EXERCISE DETAILS = Give again, character for character, the lines that lie between the first line of the material and the line with "Given: Click Tham Gia Ngay for SABA Sports", inclusive. Omit pictures.

DATASET =
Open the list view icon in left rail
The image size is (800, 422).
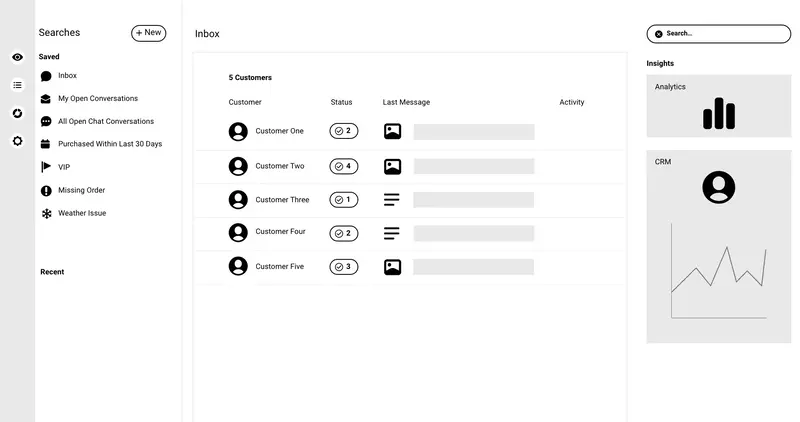(17, 85)
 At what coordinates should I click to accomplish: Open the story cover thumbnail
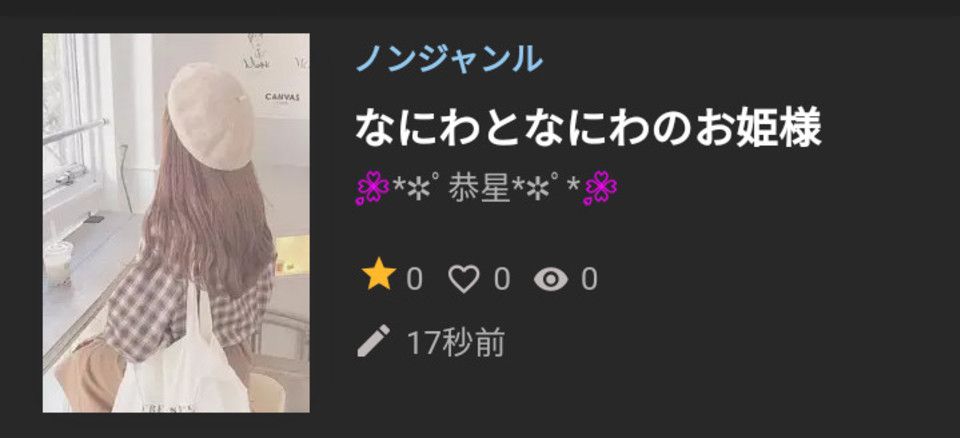pyautogui.click(x=176, y=223)
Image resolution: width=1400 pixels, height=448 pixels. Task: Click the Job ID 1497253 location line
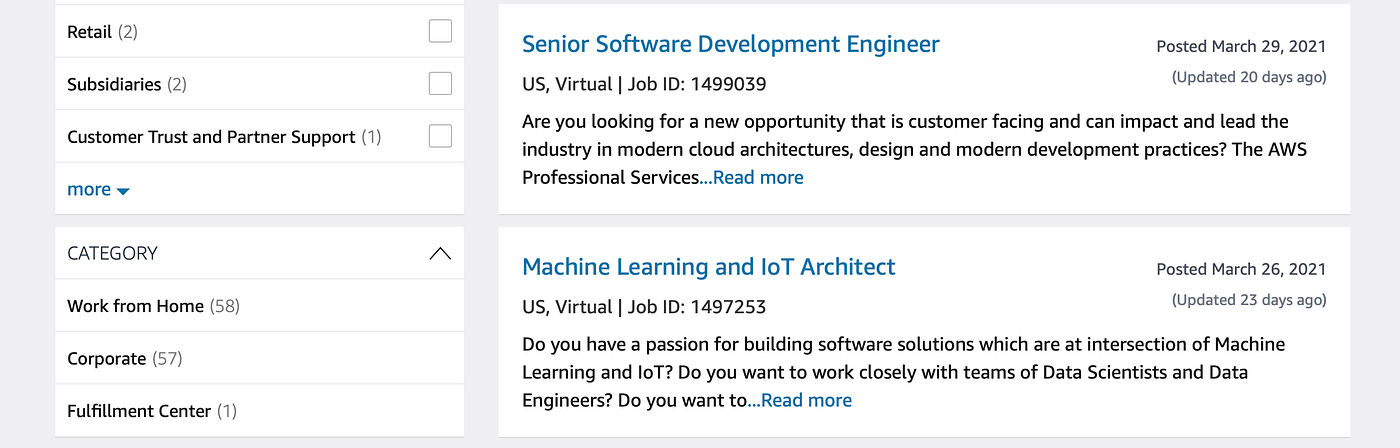click(x=644, y=307)
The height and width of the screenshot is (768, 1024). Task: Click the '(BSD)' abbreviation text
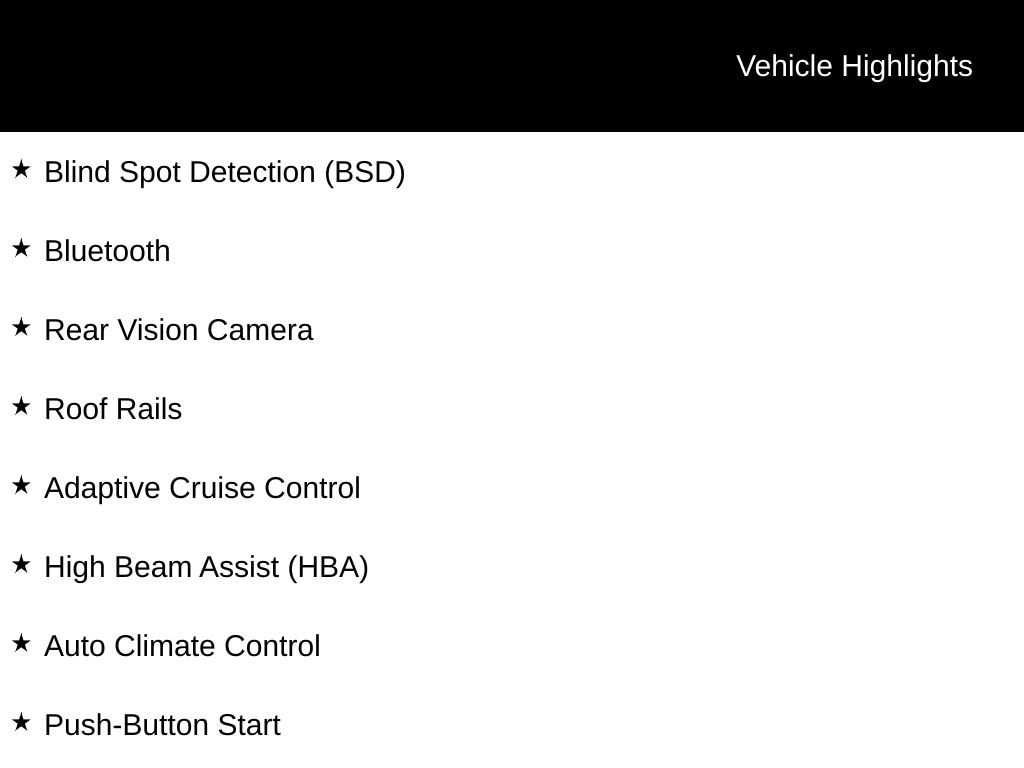tap(365, 172)
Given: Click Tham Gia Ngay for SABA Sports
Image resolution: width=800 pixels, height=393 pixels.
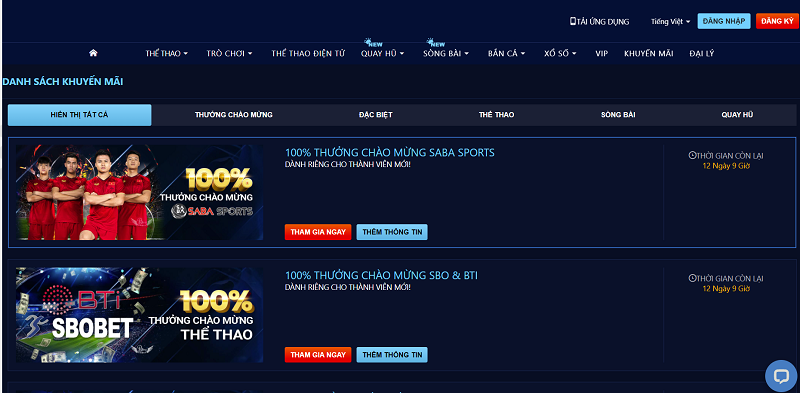Looking at the screenshot, I should click(318, 232).
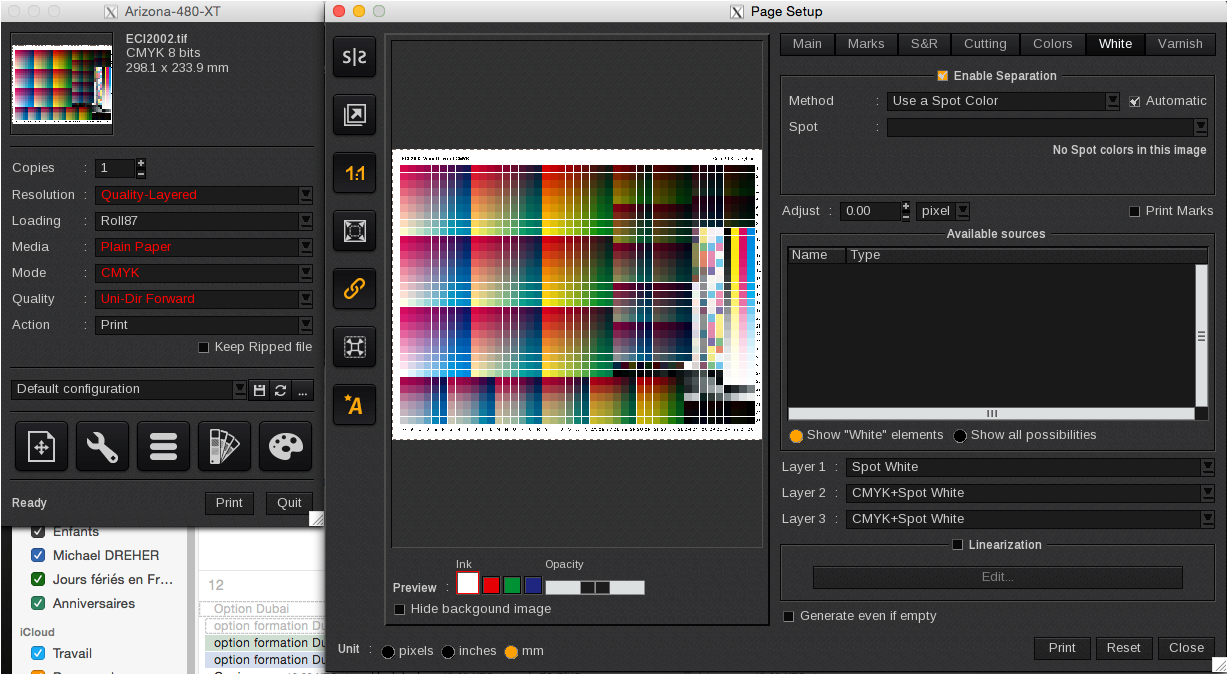Open printer settings with the wrench icon
Viewport: 1227px width, 674px height.
click(x=102, y=446)
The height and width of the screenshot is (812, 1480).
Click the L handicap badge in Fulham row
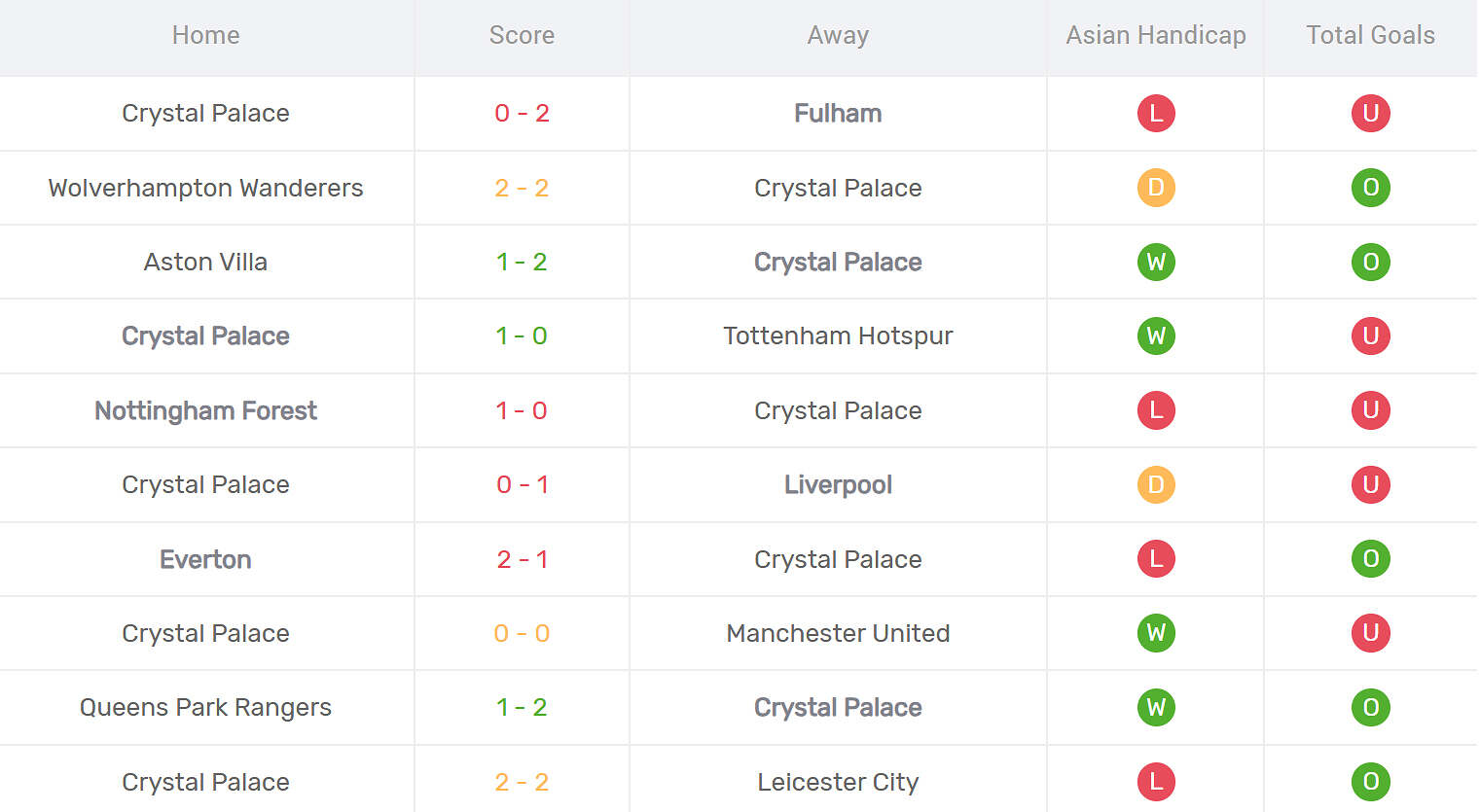(x=1156, y=114)
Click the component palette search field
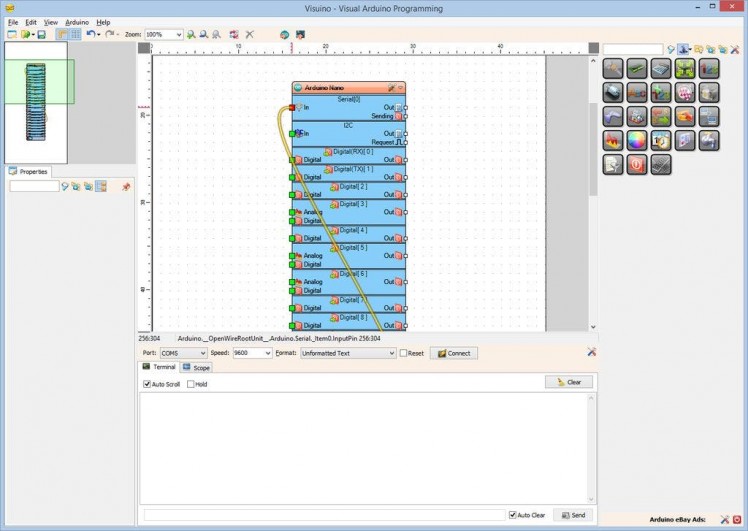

EXPECTED ANSWER =
Open the list view icon in left rail
The image size is (800, 422).
(17, 85)
 At what coordinates should I click to accomplish: Open the story cover thumbnail
pyautogui.click(x=176, y=223)
Image resolution: width=1400 pixels, height=448 pixels. Task: Click the Job ID 1497253 location line
click(x=644, y=307)
The height and width of the screenshot is (768, 1024). Task: Click the '(BSD)' abbreviation text
tap(365, 172)
Given: Click Tham Gia Ngay for SABA Sports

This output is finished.